In ministry, there will always be authority figures with whom you disagree. They’ll ask you to do things you’d rather not, and tell you when you didn’t get it right. You can be offended and get defensive—which will only stunt your growth—or you can embrace correction as a gift from God. “Whoever loves discipline loves knowledge, but he who hates reproof is stupid” (Prov. 12:1).
3. Embrace normalcy.
I recently encountered a young worship leader prior to a church service. He spoke to me in a non-descript American accent. When he began to lead worship, his voice changed to a South African brogue. Those who’d spoken to him earlier were bewildered. It seems singing and speaking naturally isn’t cool or novel enough anymore.
But Jesus doesn’t need you to be cool. He uses ordinary people to change the world—he does supernatural things with the natural attributes he’s given to normal people. Embrace the person God made you to be rather than trying to fit into some ethereal mold or cultural expectation. That’s the fast track to losing your joy and perhaps the clarity of your calling.
4. Embrace community.
I’m increasingly approached by pastors in search of worship leaders who want to be plugged into a local community and help shepherd sheep. The allure of a ministry that includes a “fan base” who thinks you’re something special is appealing to our sinful nature. Once you get a taste of applause, it can be addictive.
Contrast that with serving a church community where people aren’t impressed with you. They see you every Sunday, when you’re not at your best, when you forget the lyrics or fail to change your capo. They are not your fans, but they are your family. They may not care if you drop an album or win a Grammy, but they care about you, your wife, your kids. They help carry heavy couches when you move. They bring your family meals when you’re sick. They know the real you, and because of this, they can truly celebrate your wins and mourn your losses.
Don’t exchange the beauty of life together with a family for all the “fans” in the world.
5. Embrace Identity.
Ultimately, handling our struggles well rises out of finding our identity in Christ. We are created in the image of God, purchased by his blood, filled with his Spirit, adopted into his family, called to his mission, and guaranteed his return. It is impossible to create a better identity for ourselves. All else pales in comparison.
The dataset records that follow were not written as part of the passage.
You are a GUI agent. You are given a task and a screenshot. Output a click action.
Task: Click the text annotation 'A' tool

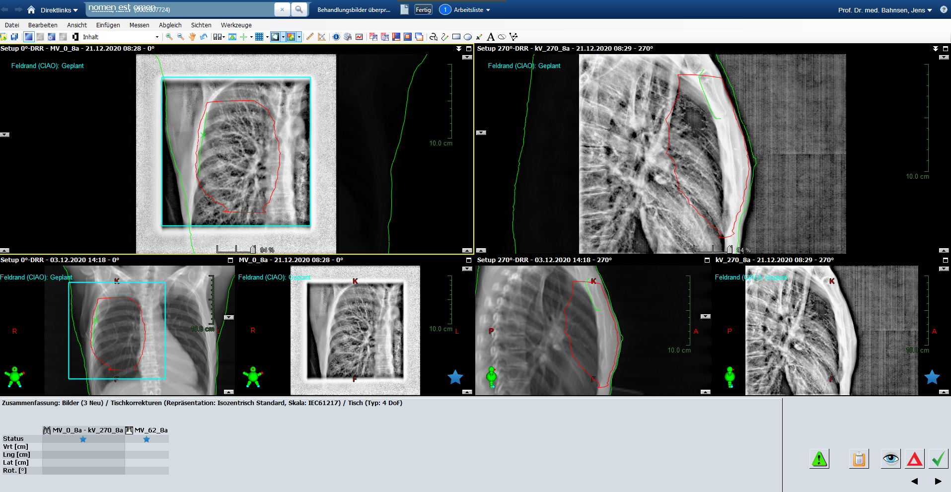[x=491, y=37]
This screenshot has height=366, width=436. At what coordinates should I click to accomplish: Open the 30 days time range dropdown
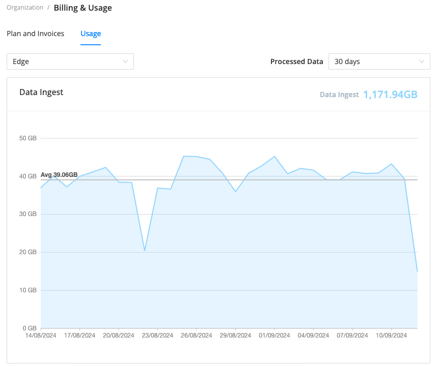click(379, 61)
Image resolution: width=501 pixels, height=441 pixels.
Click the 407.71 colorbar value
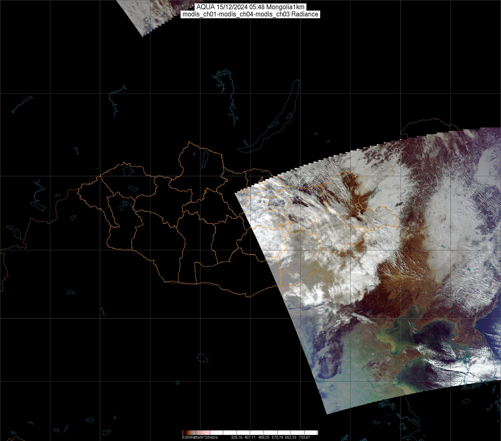(250, 438)
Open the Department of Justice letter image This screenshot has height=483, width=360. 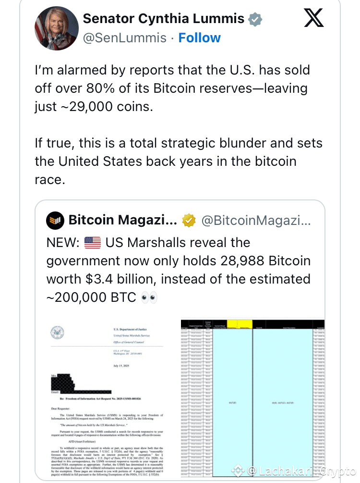(x=108, y=399)
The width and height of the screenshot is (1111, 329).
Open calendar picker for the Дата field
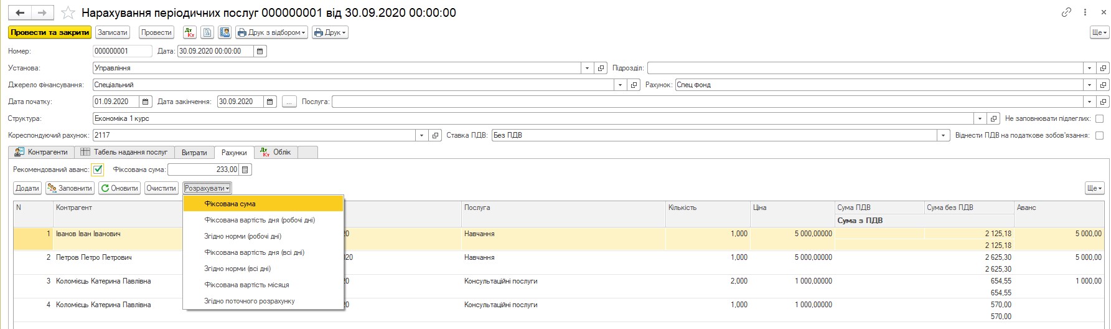point(260,51)
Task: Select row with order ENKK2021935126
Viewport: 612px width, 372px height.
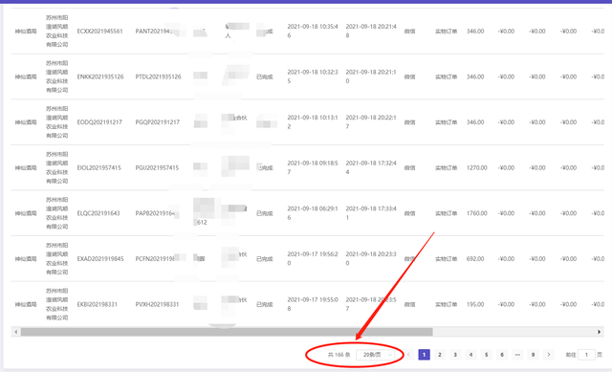Action: tap(308, 77)
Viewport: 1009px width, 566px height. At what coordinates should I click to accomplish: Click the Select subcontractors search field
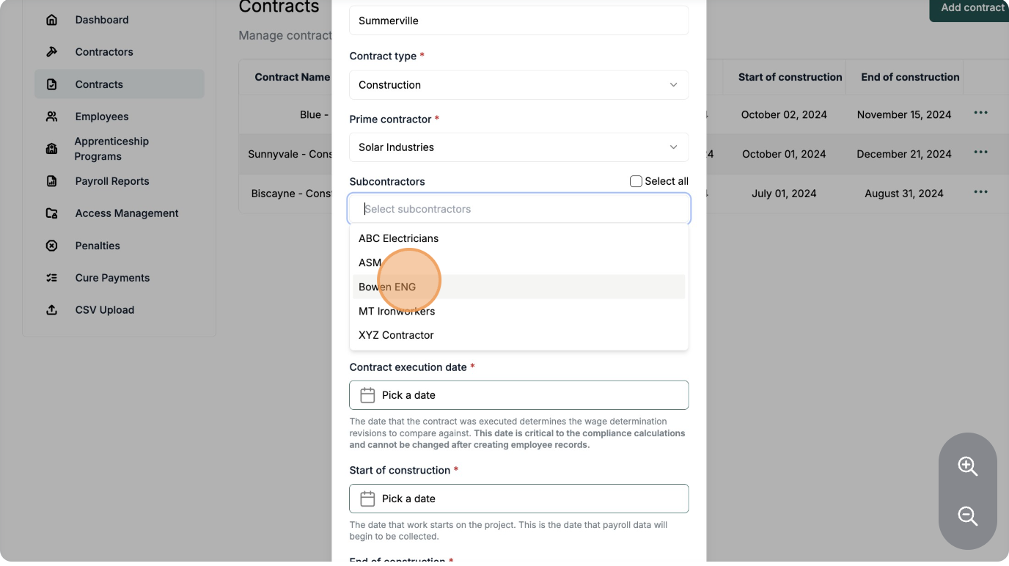[x=518, y=209]
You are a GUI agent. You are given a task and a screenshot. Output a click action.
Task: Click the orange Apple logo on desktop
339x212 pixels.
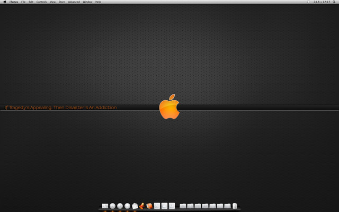click(170, 107)
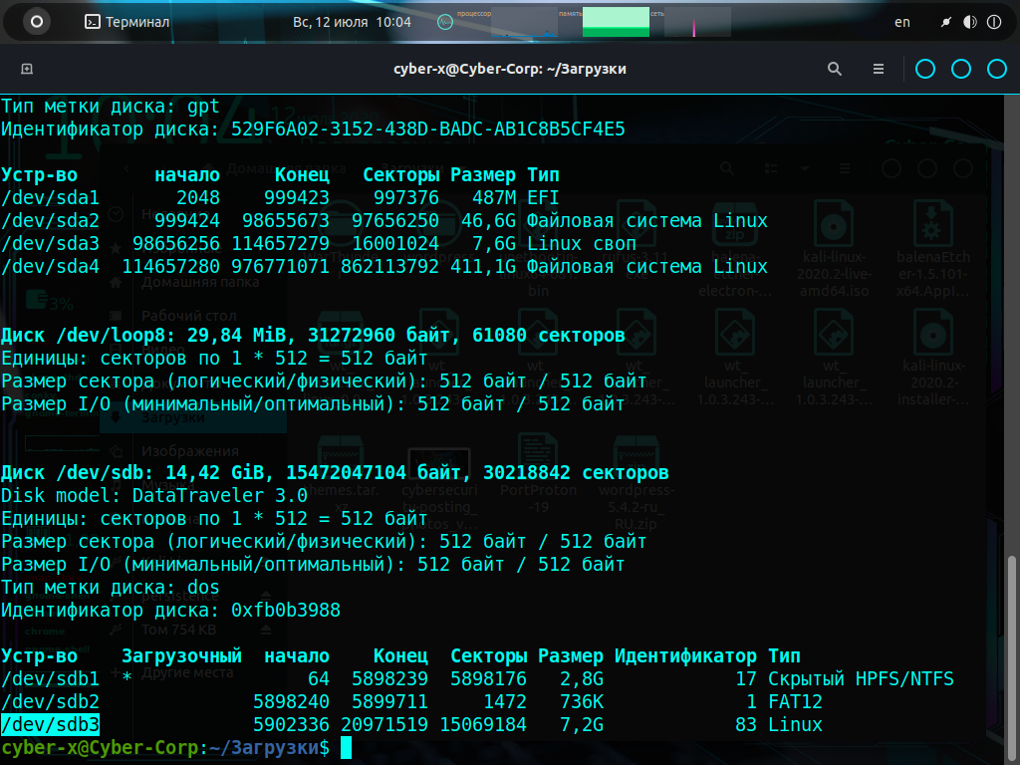Screen dimensions: 1020x765
Task: Maximize the terminal window
Action: pyautogui.click(x=961, y=69)
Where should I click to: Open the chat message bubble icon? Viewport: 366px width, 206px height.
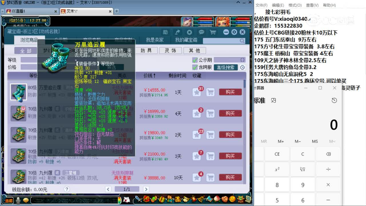coord(201,32)
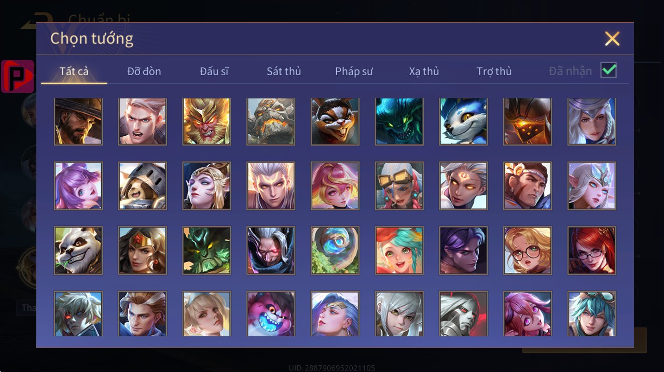664x372 pixels.
Task: Switch to the Xạ thủ tab
Action: [x=424, y=71]
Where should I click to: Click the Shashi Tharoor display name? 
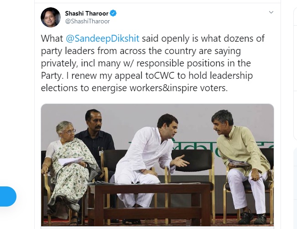[87, 13]
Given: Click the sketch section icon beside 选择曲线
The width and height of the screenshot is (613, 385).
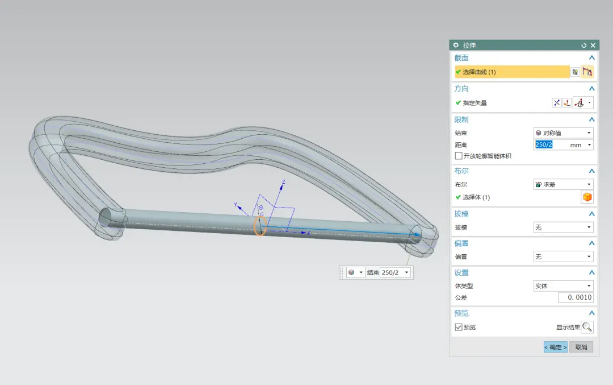Looking at the screenshot, I should pyautogui.click(x=575, y=72).
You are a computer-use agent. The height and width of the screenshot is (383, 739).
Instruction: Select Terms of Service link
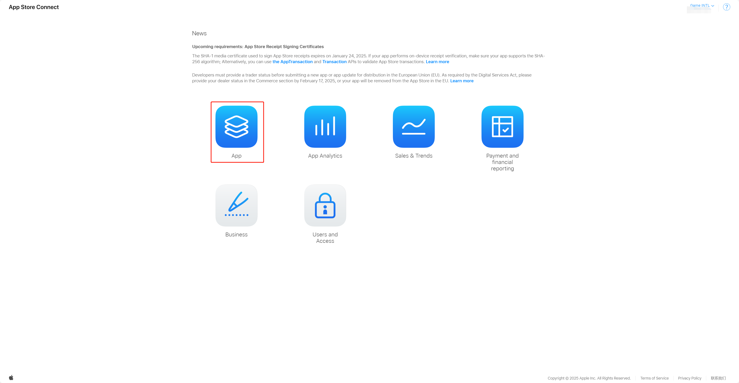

We can embrace obscurity because we know that we are fully known and fully loved by the only one who truly matters. He made us, fearfully and wonderfully. He sees our every move and knows our every thought.
We can embrace correction because God already knows our every fault and failure and yet, “While we were still sinners, Christ died for us” (Rom. 5:8). He sees our darkest parts and still says “Mine,” because Jesus paid it all.
We can embrace normalcy because we know God looks not at our outward appearance, but at our heart (1 Sam. 16:7). He hears every foolish word. He sees us struggle with wanting to be made much of. Yet he is a gracious and compassionate God who knows our frame and remembers we are dust (Ps. 103). Our worth is not based on cool accents or fashion sense, but in being hidden in Christ.
We can embrace community because we know we’ve been adopted into a family for our good and God’s glory. We were dead in our sin, but he raised us to life and calls us sons and daughters. He has given us spiritual brothers and sisters. We can be faithful to shepherd the local flock since we have all the approval we need in the Father who meets our every need.
Nothing to Prove in Christ
Young leader, you are loved. You have nothing to prove. Jesus is your proof. You have value and worth. If ever you doubt that, just look at the cross.
Stay faithful and run the race to finish well, but remember it’s a marathon, not a sprint. God will do his sanctifying work in you over the long haul. He will finish what he’s started.